The truth is, the only radio I come along and see up until I was around ten or so years old was the Rediffusion, and not evahbody had one o’ dem neither. So if duh used tuh big-up Mother’s Day pon the Rediffusion I ain’t know ’cause we ain’t had none.
I grow up in a big family in a big community where evahbody knew evahbody family, especially duh mother. She was the body who if anything happen, nuh matter what it was, ya used tuh hear people saying dat duh gine and complain tuh the body mother fuh dem.
And I gine tell ya, you ain’t want nuhbody tuh complain tuh your mother fuh you ’cause true or lie, ya mother gine find something tuh cut ya tail for. She had tuh give the body who would be an adult, satisfaction.
Ya see, even though you might not have done the particular thing dat the adult complain tuh your mother ’bout you for, she gine find all kinds o’ things tuh justify the cut-tail.
So when the body gone ’long, you still bawling and she finally cool down and start tuh listen tuh you or one o’ your sisters or brothers who was there, she would justify the cut-tail by telling you dat ya ain’t had nuh right out there.
She would tell you dat when ya saw ya friends doing so and so, ya had a right tuh left and come ’long home where ya live. Ya like tuh much friends. And dat if ya wasn’t wid dem, duh couldn’t call ya name.
The mother used tuh do all the cooking; the mother used tuh do all the washing, by hand. The mother used tuh be the body going fuh the uniforms; the mother used tuh guh down by the school.
The mother used tuh budget and stretch evah penny tuh make ends meet. The mother used tuh go out in the vicinity and represent ya if anybody do you anything. The mother was never too tired tuh listen tuh evahbody stories at the end o’ the day. The mother was smart. She knew every personality of every child; she would listen a lot more than talk.
The mother used tuh help ya wid ya homework even though she didn’t go past primary school. The mother could laugh and the mother could cry.
Whatevah happen, it was always the mother.
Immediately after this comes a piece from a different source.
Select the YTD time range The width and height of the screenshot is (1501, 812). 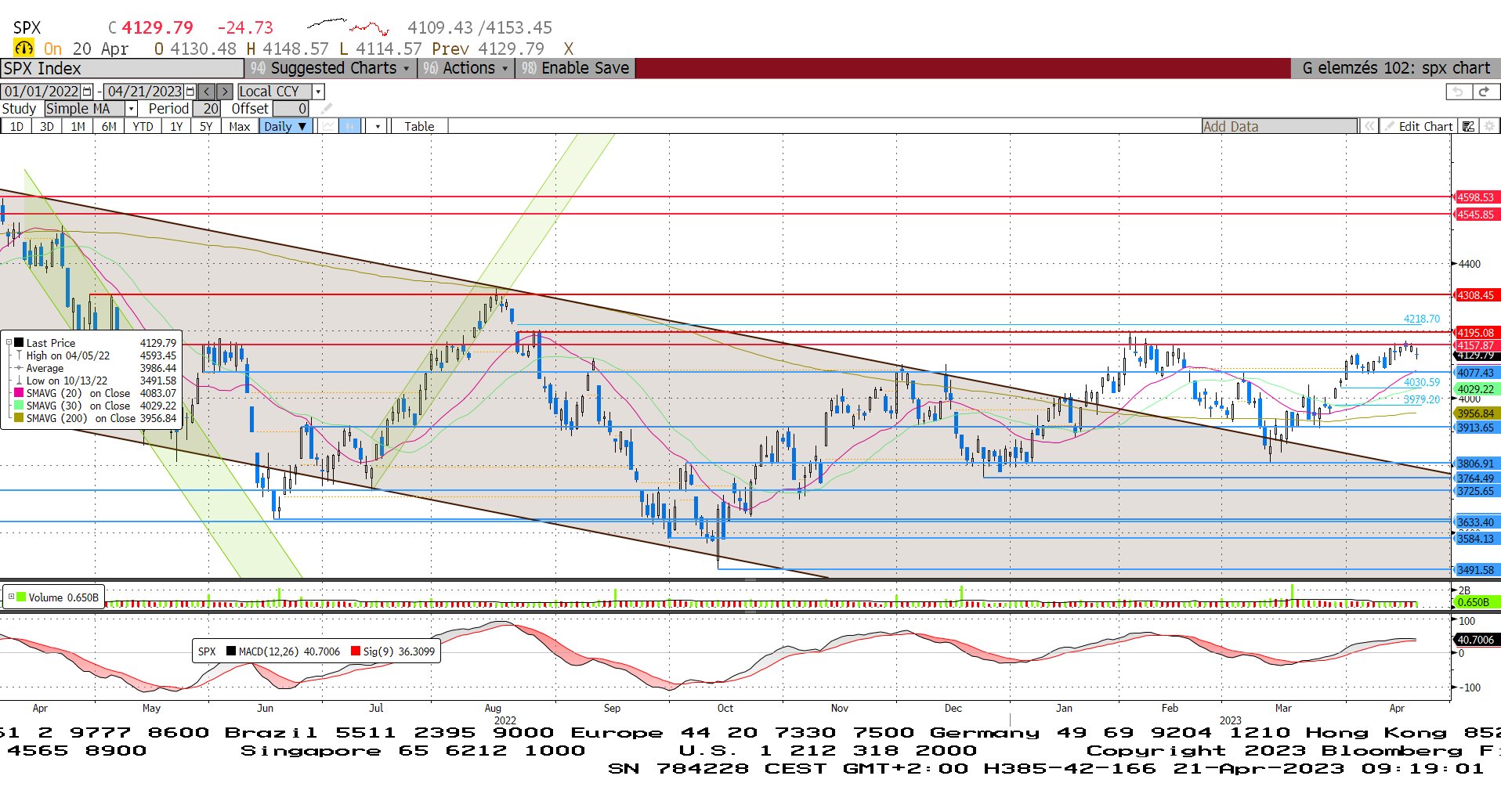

Duh used tuh curse the mother: she look like she mother, she does get on like she mother, she growing up just like she mother. The mother was most respected, feared or hated fuh whatevah reason in the community. When I was growing up, everybody depended on and expected the mother tuh do and know evahthing and she lived like it was true.
When I was growing up, every day was Mother’s Day. I could not imagine life wid-out my mother. To me, my mother represented every good woman.
Today, if my mother was still alive, she would be 88 years old and I would be trying tuh give her all the things I think she deserve but dat I couldn’t give her when I was younger: but looking back, I think my mother got everything and more.
She had us; a host of us. She had love; she gave love and received love. More than anything else, she lived tuh see dat all her efforts and hard work was not in vain as all of us grow up tuh be respectable men and women.
Thank you, mothers, from your children everywhere, not only today but every day.
• Mavis Beckles was born and raised in The Orleans. She has an opinion on everything.